If you’ve ever loaded millions of edges into a graph database, you know the pain: what should be a straightforward bulk import can take minutes — or even hours — as the transactional overhead stacks up. Today we’re introducing GraphBatch, a new engine-level API in ArcadeDB v26.3.2 that makes large-scale graph ingestion dramatically faster.
Why a New Importer?
ArcadeDB has always offered two ways to load graph data: the standard transactional API (batching operations in explicit transactions) and the GraphImporter (an integration-level helper that manages batching for you). Both work well for moderate workloads, but at scale the transactional overhead becomes a bottleneck.
GraphBatch takes a fundamentally different approach. Instead of wrapping the standard API, it operates directly at the storage engine level, bypassing the transactional layer entirely during bulk import. The result: throughput that scales with your hardware, not your transaction size.
The Benchmark
We ran a series of benchmarks loading graphs of increasing size on the same hardware, measuring edges ingested per second. Here are the results.
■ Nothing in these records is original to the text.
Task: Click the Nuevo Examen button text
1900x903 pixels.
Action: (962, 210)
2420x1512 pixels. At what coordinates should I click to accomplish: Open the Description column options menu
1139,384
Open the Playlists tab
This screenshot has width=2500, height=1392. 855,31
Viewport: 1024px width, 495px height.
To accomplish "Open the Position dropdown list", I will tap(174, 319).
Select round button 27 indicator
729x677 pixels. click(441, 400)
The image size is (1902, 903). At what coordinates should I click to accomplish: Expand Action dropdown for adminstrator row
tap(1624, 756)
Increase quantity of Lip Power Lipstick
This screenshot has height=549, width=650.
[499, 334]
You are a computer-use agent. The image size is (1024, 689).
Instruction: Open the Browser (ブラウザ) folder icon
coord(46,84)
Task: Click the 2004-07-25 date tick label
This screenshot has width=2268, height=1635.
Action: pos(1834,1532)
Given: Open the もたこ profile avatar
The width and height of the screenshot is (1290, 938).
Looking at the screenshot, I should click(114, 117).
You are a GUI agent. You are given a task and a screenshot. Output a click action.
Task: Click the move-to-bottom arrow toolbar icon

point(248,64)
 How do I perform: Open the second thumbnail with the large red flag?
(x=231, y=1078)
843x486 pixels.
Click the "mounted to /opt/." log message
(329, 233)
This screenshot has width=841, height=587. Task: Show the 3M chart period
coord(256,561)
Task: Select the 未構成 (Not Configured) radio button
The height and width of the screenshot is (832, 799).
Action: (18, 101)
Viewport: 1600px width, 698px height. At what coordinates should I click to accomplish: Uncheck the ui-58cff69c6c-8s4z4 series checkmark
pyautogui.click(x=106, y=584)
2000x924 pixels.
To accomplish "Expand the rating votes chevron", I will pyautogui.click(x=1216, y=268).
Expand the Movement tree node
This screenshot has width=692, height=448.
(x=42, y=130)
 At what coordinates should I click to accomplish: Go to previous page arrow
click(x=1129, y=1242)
1M Vertices, 10M Edges — Light Edges (No Properties)
| Method | Time (ms) | Edges/sec | Speedup |
|---|---|---|---|
| Standard API (tx/1000) | 267,140 | 37,434 | 1.00x |
| Old GraphImporter (integration) | 97,160 | 102,923 | 2.75x |
| New GraphBatch (engine) | 31,842 | 314,047 | 8.39x |
The new importer is 8.39x faster than the standard API and 3.05x faster than the previous GraphImporter. What previously took nearly 4.5 minutes now completes in about 32 seconds.
1M Vertices, 10M Edges — Edges with Properties (int + long)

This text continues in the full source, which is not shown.